Stored items
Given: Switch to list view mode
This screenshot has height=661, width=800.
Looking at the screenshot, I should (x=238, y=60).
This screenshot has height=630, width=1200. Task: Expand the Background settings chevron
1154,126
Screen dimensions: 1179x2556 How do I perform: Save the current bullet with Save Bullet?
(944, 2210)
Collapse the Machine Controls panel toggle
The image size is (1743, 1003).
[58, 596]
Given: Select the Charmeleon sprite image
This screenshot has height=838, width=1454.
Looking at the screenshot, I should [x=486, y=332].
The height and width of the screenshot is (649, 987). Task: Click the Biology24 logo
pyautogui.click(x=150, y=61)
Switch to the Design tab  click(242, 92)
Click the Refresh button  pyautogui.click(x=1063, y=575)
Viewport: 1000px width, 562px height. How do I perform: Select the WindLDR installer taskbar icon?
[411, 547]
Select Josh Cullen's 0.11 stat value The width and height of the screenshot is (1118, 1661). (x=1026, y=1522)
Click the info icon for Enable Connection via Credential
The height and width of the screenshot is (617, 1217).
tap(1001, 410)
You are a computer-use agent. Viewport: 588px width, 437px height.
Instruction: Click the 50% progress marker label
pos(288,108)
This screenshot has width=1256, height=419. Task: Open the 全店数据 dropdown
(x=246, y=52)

_Exercise aim_. Whenever the word "Switch" shows up in a line of the entries, list that line.

_Expected answer_.
Given: Switch to list view mode
Switch to the Design tab  click(242, 92)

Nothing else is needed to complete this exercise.